Describing the state of the Russian party system, some scholars note that: "On the whole, Russian parties still do not possess a real institutional role in the governance of the state, while the majority of the population is not interested in expanding the format of the party system. This leaves parties as a weak, secondary element of the Russian political system and provides the authorities with room for maneuver when political mobilization becomes necessary" [2: 86]. Others argue that "the underdevelopment and merely imitative nature of party institutions, their lack of real leverage over those in power, and the numerous legal restrictions on their activities prevent parties from occupying a significant place both in the minds of ordinary citizens ('voters') and in the plans of individuals with political ambitions ('politicians')" [14: 219]. In addition, there is an opinion that "the consistent decline in the competitiveness of the political process has virtually destroyed public trust in the party system, which is increasingly perceived not as an independent institution but as part of the vertical of power; this, in turn, results in a corresponding passive reaction to electoral campaigns and to issues related to the reform of this institution" [29].

Yurii Korgunyuk also insists that, to this day, Russia’s party system remains incomplete and "pseudo-partisan" in nature. A distinctive feature of this state of affairs is the dependence of political parties and legislative assemblies on the executive branch, which (instead of parties within parliaments) develops state decisions and determines the country’s domestic and foreign policy, including through a specially created instrument for this purpose – the "party of power" [11: 78; 13: 108–110]. Arkadii Lyubarev maintains that such a "party of power" has always been an "instrument" of the bureaucratic estate [16]. In turn, the dominance of the executive branch over all others, according to Grigory Golosov, reproduces conditions that severely hinder the development of the party system: "Cross-national research provides strong grounds for speaking of an 'inverse relationship' between the strength of the executive branch and the strength of political parties" [7: 172–173].

Ultimately, Russia's indicators calculated using Scott Mainwaring’s methodology generally confirm that the party system in Russia remains unstable, evolves rather slowly, and has not yet, by the present time, transformed into an independent institution. One of the key strengths of Mainwaring’s approach is that it allows for an accurate placement of the Russian party system within a broader comparative ranking that includes several other countries.
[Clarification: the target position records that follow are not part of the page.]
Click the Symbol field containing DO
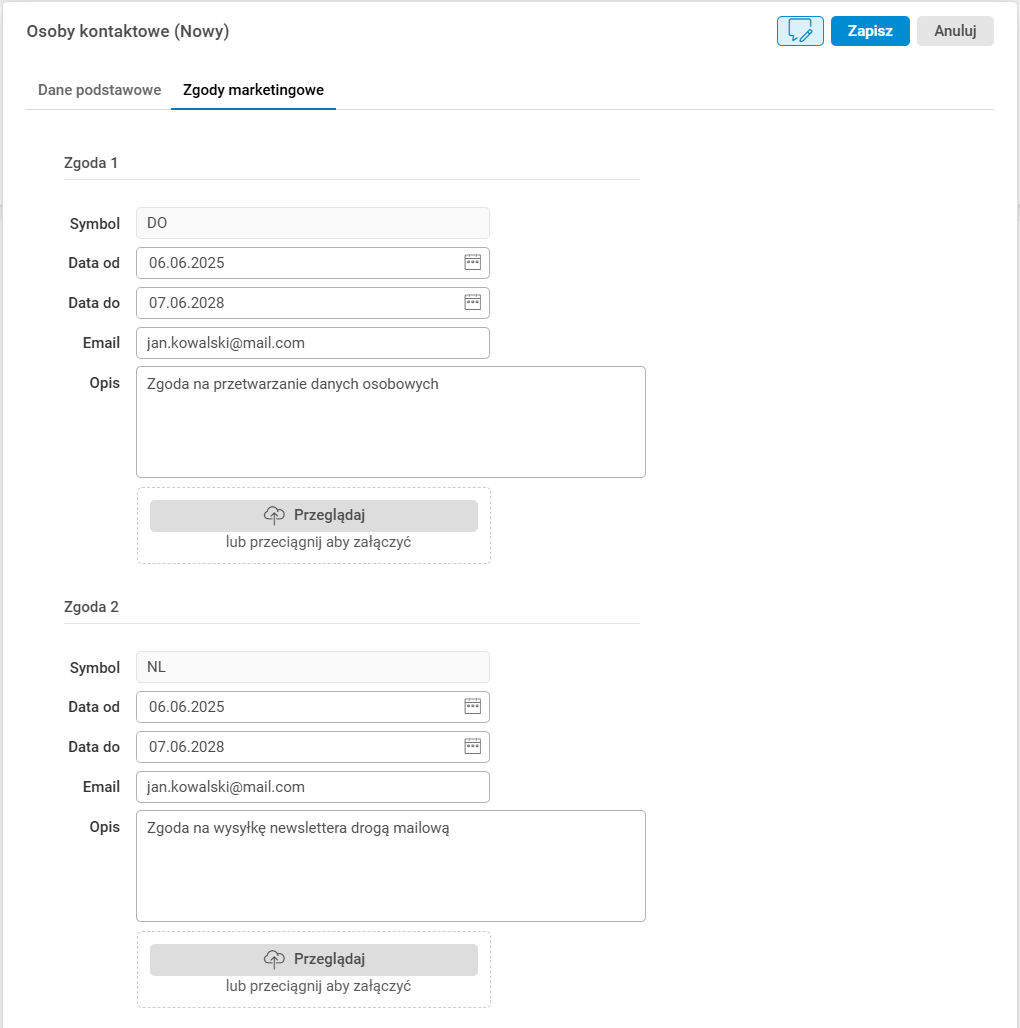 point(312,223)
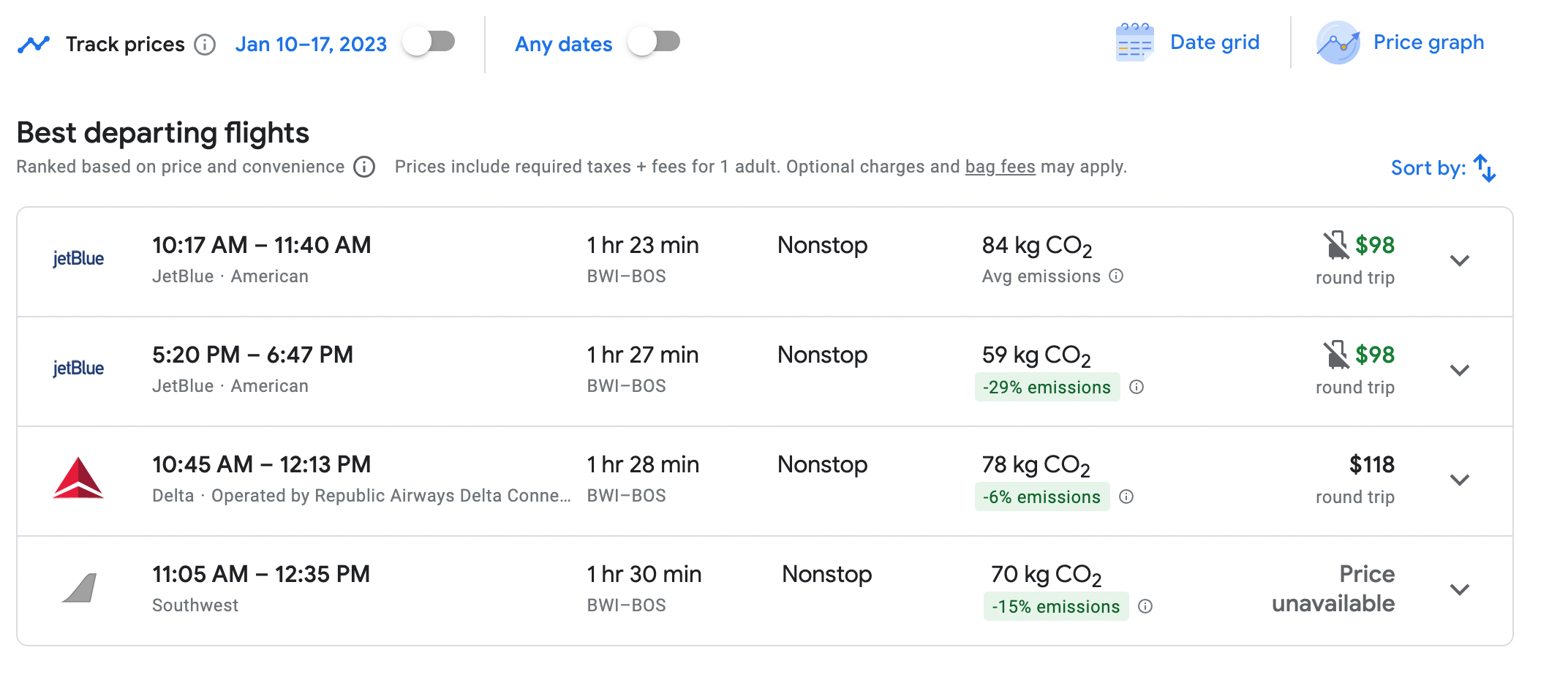Expand the 10:17 AM JetBlue flight details
This screenshot has width=1568, height=680.
click(x=1459, y=261)
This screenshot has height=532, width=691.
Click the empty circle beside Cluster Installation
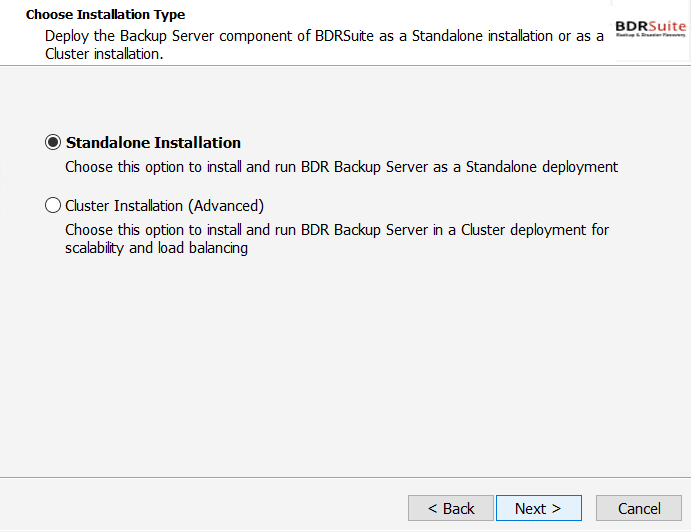53,205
The second objective of this study was to examine whether the parameters proposed by Scott Mainwaring, as he himself suggests, can be considered universal and suitable for analyzing the institutionalization of party systems in various regions of the world. Bearing in mind the limitations and shortcomings of the methodology developed by Scott Mainwaring, it should nevertheless be acknowledged that the Russian case provides an affirmative answer to this question. The creation of a set of common criteria for measuring the level of party system institutionalization across diverse countries (which possess both highly stable and highly volatile party systems) will make it possible to conduct large-scale comparative studies. Based on their results, it will then become feasible to develop a unified classification in which all states are ranked according to the degree of institutionalization of their party systems. If the political science discourse shifts toward the need to develop a common set of PSI parameters, Mainwaring’s indicators have a strong chance of becoming integral components of such a framework.

In terms of its institutional design, contemporary Russia resembles not only Latin America but also shares many similarities with neighboring countries. Further research could focus on comparative analyses using Scott Mainwaring’s criteria to assess the levels of institutionalization of the party systems in Russia and other nations, such as the former Soviet states or countries of Central and Eastern Europe.

Received 09.09.2025, revision received 14.11.2025.